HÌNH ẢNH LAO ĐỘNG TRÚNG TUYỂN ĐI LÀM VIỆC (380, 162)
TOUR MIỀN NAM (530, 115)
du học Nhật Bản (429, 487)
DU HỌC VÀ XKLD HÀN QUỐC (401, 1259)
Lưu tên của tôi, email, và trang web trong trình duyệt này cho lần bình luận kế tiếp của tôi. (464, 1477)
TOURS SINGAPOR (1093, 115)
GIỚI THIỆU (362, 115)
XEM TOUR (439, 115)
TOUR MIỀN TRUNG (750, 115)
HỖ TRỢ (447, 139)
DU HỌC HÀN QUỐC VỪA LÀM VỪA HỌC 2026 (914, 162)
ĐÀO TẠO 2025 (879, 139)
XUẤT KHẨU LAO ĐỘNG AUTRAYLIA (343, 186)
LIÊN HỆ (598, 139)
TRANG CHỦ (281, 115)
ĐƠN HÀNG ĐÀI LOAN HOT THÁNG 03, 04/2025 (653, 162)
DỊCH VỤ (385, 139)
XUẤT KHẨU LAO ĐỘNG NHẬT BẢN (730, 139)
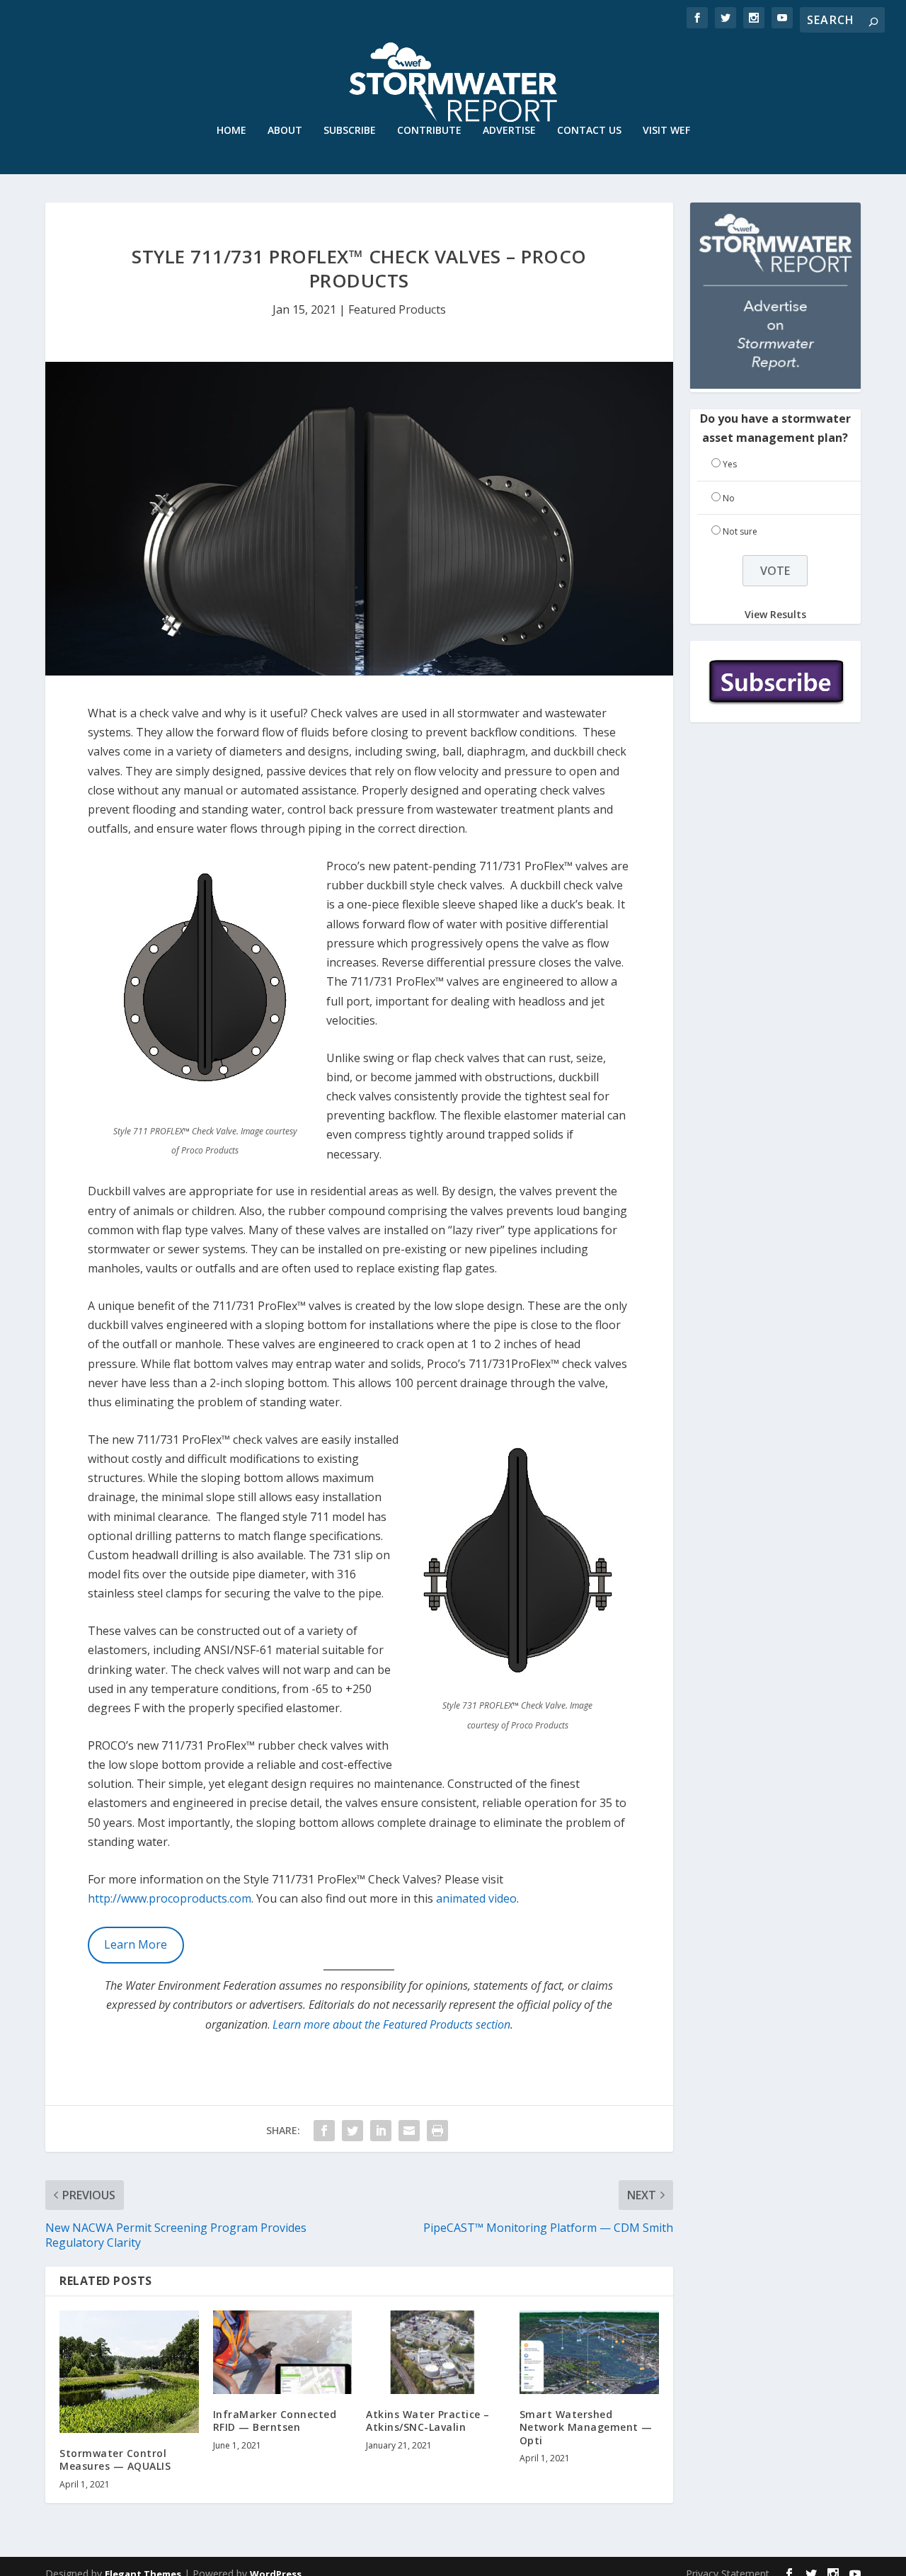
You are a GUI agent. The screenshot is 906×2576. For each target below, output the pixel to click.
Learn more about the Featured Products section (391, 2024)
______
• _WHAT YOU WILL DO_: I need every line from the material that contains the word "ĐỘNG".

• _TASK SOLUTION_:
HÌNH ẢNH LAO ĐỘNG TRÚNG TUYỂN ĐI LÀM VIỆC (380, 162)
XUẤT KHẨU LAO ĐỘNG AUTRAYLIA (343, 186)
XUẤT KHẨU LAO ĐỘNG NHẬT BẢN (730, 139)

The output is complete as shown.